### Exercise instructions
Transcribe the listing below from its opening line up to and including the line that contains "Preguntas frecuentes sobre"; reproduce nothing else.

═══ Material for this exercise

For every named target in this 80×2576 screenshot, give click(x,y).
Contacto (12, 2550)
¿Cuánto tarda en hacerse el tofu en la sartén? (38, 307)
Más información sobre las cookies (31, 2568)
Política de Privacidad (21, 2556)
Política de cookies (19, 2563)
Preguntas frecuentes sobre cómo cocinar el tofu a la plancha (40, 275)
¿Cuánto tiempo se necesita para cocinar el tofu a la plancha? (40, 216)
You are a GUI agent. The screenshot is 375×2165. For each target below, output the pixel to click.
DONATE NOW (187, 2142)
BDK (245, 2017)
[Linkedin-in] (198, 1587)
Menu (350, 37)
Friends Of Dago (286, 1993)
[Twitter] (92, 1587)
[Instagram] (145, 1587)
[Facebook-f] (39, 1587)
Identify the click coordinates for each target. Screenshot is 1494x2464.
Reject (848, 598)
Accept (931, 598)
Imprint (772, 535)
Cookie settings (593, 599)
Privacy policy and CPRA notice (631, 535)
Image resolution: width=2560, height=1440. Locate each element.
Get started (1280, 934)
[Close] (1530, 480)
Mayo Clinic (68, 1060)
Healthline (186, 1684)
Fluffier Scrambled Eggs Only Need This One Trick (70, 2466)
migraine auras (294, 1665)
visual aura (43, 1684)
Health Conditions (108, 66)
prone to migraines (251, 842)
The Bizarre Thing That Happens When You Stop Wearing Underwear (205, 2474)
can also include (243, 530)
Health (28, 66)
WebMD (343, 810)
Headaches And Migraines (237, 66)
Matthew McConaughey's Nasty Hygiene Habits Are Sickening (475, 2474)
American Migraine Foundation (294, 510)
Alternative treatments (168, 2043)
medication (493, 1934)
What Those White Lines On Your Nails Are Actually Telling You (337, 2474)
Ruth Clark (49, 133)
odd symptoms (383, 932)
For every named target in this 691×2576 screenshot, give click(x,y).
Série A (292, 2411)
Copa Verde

══════

### Final answer
For every named target in this 80×2576 screenshot, give click(x,y).
Contacto (12, 2550)
¿Cuánto tarda en hacerse el tofu en la sartén? (38, 307)
Más información sobre las cookies (31, 2568)
Política de Privacidad (21, 2556)
Política de cookies (19, 2563)
Preguntas frecuentes sobre cómo cocinar el tofu a la plancha (40, 275)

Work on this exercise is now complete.